**Entries from a dataset**

______

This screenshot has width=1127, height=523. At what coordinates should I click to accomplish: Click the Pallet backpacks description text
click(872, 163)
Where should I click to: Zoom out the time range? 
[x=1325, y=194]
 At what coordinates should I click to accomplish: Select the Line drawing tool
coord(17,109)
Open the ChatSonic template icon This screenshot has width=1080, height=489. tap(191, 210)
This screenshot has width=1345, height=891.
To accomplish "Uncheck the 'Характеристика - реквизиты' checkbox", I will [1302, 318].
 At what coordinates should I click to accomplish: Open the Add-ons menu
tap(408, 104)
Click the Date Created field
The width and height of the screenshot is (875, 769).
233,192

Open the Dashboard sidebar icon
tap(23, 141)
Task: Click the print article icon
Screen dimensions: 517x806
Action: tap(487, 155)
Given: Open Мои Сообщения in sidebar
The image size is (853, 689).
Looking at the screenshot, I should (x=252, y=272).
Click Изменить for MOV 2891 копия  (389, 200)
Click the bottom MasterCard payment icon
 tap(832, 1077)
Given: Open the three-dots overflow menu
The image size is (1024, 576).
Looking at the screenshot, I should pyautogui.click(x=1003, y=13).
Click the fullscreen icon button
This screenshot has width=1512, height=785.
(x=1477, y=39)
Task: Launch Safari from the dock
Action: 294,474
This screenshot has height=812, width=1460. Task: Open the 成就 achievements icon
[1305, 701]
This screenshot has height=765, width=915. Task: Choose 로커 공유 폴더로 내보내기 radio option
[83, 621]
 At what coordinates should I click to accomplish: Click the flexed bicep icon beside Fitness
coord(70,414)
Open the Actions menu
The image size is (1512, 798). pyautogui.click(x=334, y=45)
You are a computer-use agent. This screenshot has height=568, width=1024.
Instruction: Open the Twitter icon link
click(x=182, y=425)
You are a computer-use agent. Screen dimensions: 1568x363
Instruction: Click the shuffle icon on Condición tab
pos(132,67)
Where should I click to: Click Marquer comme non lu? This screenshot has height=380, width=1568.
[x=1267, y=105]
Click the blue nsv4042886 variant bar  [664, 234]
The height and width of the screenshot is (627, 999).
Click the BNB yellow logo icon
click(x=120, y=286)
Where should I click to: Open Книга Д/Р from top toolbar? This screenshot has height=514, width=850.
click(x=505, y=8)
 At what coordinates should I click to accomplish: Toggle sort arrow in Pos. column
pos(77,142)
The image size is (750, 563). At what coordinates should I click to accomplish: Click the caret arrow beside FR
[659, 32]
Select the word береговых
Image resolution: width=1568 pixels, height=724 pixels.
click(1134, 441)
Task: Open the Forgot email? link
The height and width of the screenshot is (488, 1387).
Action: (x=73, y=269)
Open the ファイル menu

______

**Given task**
Rewrite all the lines above, substituting "symbol" for each occurrence of "icon" and leaving everything else unchanged.

**Solution for this problem**
This screenshot has width=1127, height=523. At what coordinates should I click to accomplish: Click the Pallet backpacks description text
click(872, 163)
Where should I click to: Zoom out the time range? 
[x=1325, y=194]
 At what coordinates should I click to accomplish: Select the Line drawing tool
coord(17,109)
Open the ChatSonic template symbol This screenshot has width=1080, height=489. tap(191, 210)
This screenshot has width=1345, height=891.
To accomplish "Uncheck the 'Характеристика - реквизиты' checkbox", I will [1302, 318].
 At what coordinates should I click to accomplish: Open the Add-ons menu
tap(408, 104)
Click the Date Created field
The width and height of the screenshot is (875, 769).
233,192

Open the Dashboard sidebar symbol
tap(23, 141)
Task: Click the print article symbol
Screen dimensions: 517x806
Action: tap(487, 155)
Given: Open Мои Сообщения in sidebar
The image size is (853, 689).
Looking at the screenshot, I should (x=252, y=272).
Click Изменить for MOV 2891 копия  (389, 200)
Click the bottom MasterCard payment symbol
 tap(832, 1077)
Given: Open the three-dots overflow menu
The image size is (1024, 576).
Looking at the screenshot, I should pyautogui.click(x=1003, y=13).
Click the fullscreen symbol button
This screenshot has width=1512, height=785.
(x=1477, y=39)
Task: Launch Safari from the dock
Action: 294,474
This screenshot has height=812, width=1460. Task: Open the 成就 achievements symbol
[1305, 701]
This screenshot has height=765, width=915. Task: Choose 로커 공유 폴더로 내보내기 radio option
[83, 621]
 At what coordinates should I click to accomplish: Click the flexed bicep symbol beside Fitness
coord(70,414)
Open the Actions menu
The image size is (1512, 798). pyautogui.click(x=334, y=45)
You are a computer-use agent. This screenshot has height=568, width=1024.
Instruction: Open the Twitter symbol link
click(x=182, y=425)
You are a computer-use agent. Screen dimensions: 1568x363
Instruction: Click the shuffle symbol on Condición tab
pos(132,67)
Where should I click to: Click Marquer comme non lu? This screenshot has height=380, width=1568.
[x=1267, y=105]
Click the blue nsv4042886 variant bar  [664, 234]
The height and width of the screenshot is (627, 999).
Click the BNB yellow logo symbol
click(x=120, y=286)
Where should I click to: Open Книга Д/Р from top toolbar? This screenshot has height=514, width=850.
click(x=505, y=8)
 At what coordinates should I click to accomplish: Toggle sort arrow in Pos. column
pos(77,142)
The image size is (750, 563). At what coordinates should I click to accomplish: Click the caret arrow beside FR
[659, 32]
Select the word береговых
Image resolution: width=1568 pixels, height=724 pixels.
click(1134, 441)
Task: Open the Forgot email? link
The height and width of the screenshot is (488, 1387).
Action: (x=73, y=269)
Open the ファイル menu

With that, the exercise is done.